Approximately 50% of the world’s population, or 4.4 billion people, are infected with Helicobacter Pylori. Patients can present with an ulcer, uninvestigated dyspepsia or unexplained iron deficiency. H. Pylori is acquired by oral ingestion of the bacteria in childhood, and though US prevalence is relatively low at 35.6%, rates are noted to be higher in lower socioeconomic and immigrant populations. Long-term impacts of chronic H. Pylori include gastritis, peptic ulcer disease and gastric cancer. Current non-endoscopic diagnosis of H. Pylori includes a serologic test, urea breath test and a fecal antigen test. Given the rise in clarithromycin resistance of H. Pylori, current guidelines recommend testing to prove eradication and provide salvage therapy if H. Pylori is still present. We present a quality improvement study at Ryan-Nena, a resident clinic serving predominantly underserved Hispanic/Latino patients, to assess physician and patient adherence to completing H. Pylori stool test of cure, and provide sustainable interventions to increase rates of eradication.

Methods

A database of patients who had confirmed H. Pylori via stool testing from July 9, 2015 – June 30, 2017 was created. Demographics, lab orders, stool collection dates and prescriptions were retrospectively reviewed. The primary endpoint was to determine the rate of eradication confirmation, and observe barriers in providing standard of care. Secondary outcomes include delay in collection and treatment. Given the wide range of health literacy and English-proficiency at our clinic, gender and primary language were examined as possible barriers. Data analysis was completed with student’s T-Test and Z-test.

Results

A total of 102 patients with confirmed H. Pylori were included in this study. Patient population was predominantly identified as Hispanic (72 patients), and English was the primary language in 59 (57.8%) patients. Average delay in collection of primary stool samples to make the diagnosis of H. Pylori was 7.14 days. Men vs. women average delay in completion of initial H. Pylori testing was noted to be 10 days vs. 4.9 days with a T-Score of 1.01 (p = 0.312).
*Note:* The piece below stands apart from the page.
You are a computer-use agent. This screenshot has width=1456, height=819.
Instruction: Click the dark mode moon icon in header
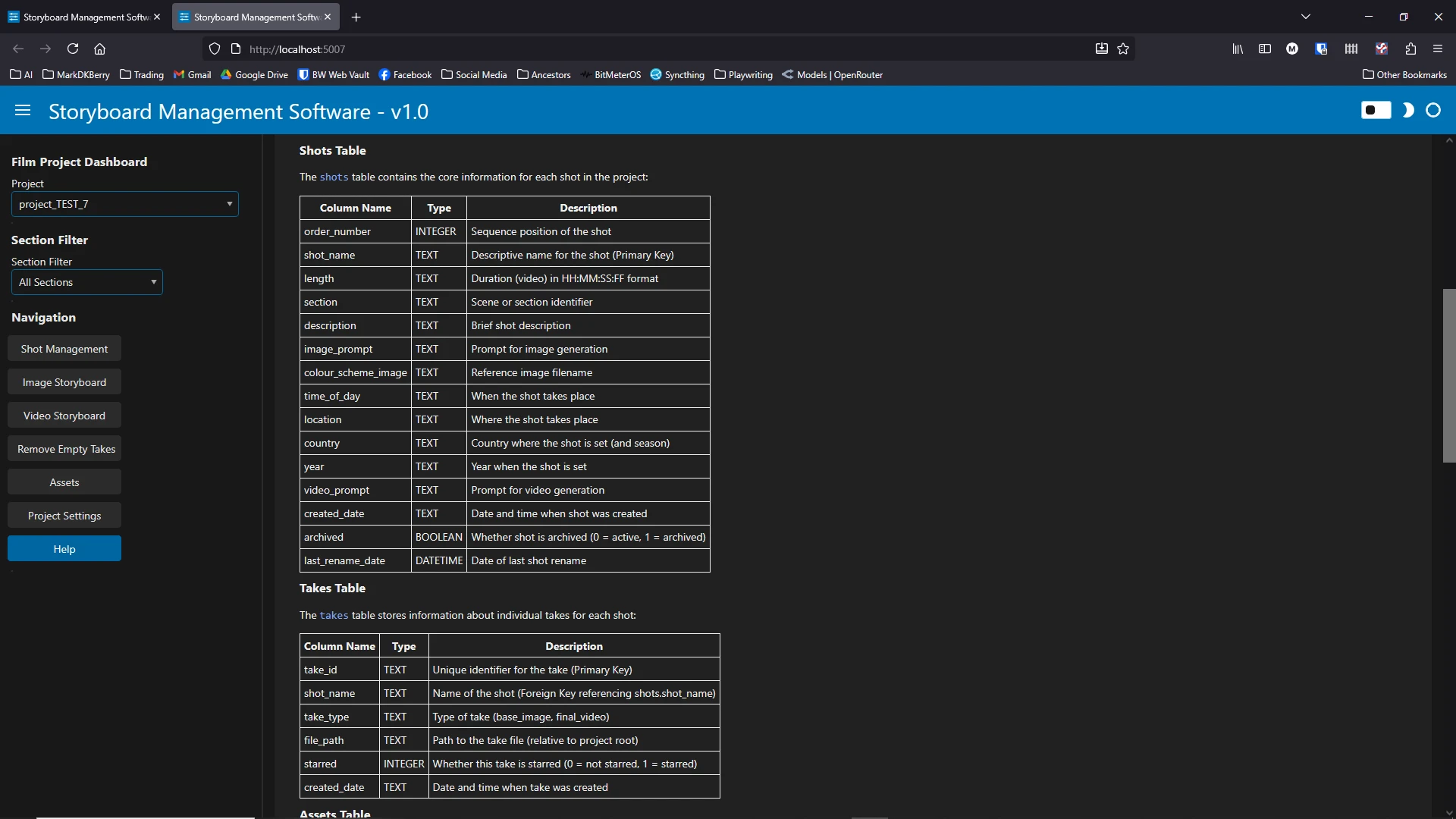[x=1408, y=110]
Hispanic vs. non-Hispanic patients average delay in completion of initial H. Pylori testing was noted to be 8.8 days vs. 3.5 days with a T-Score of 1.40 (p = 0.165). Standard of care treatment was prescribed for 90 (89.2%) patients. Primary care physicians ordered confirmation of eradication for 78 (76.4%) patients, and 63 (61.7%) patients successfully completed eradication testing. Men vs. women in completion of eradication testing were noted to be 61% vs. 79% with a Z-Score of -2.19 (p = 0.02). Completion rate of stool eradication testing amongst patients was found to be 79.5%.

Conclusions

Key findings based on our QI project are that 24% of patients were not ordered eradication testing, 20% of our patients that were ordered eradication testing did not complete it, and there is potentially a significant difference in men vs. women in completing eradication testing. Residents rotate through the clinic every 2 weeks, and the timeline for test of cure often does not align with the residents’ clinic schedule. Residents are now encouraged to order test of cure ahead of time, send telephone encounters to colleagues to facilitate continuity of care, and create a clear plan with patients about the sequence of events to ensure complete eradication. 20% of patients did not undergo repeat eradication testing, and it is thought that many patients reported feeling better after treatment and therefore do not want to undergo repeat cumbersome stool testing once their symptoms have resolved. We plan to improve compliance through increasing accessibility by offering same day urea breath testing on site, which is a simpler, less time consuming test for patients. We plan to provide this data to providers so they can be aware of possible gender discrepancies in test of cure. Furthermore, other actions such as community outreach, H. pylori education pamphlets in Spanish and English, reminder phone calls, and standardized physician templates for H. pylori testing are also being considered and implemented at our clinic to continue to improve the overall rate of successfully treating H pylori infection.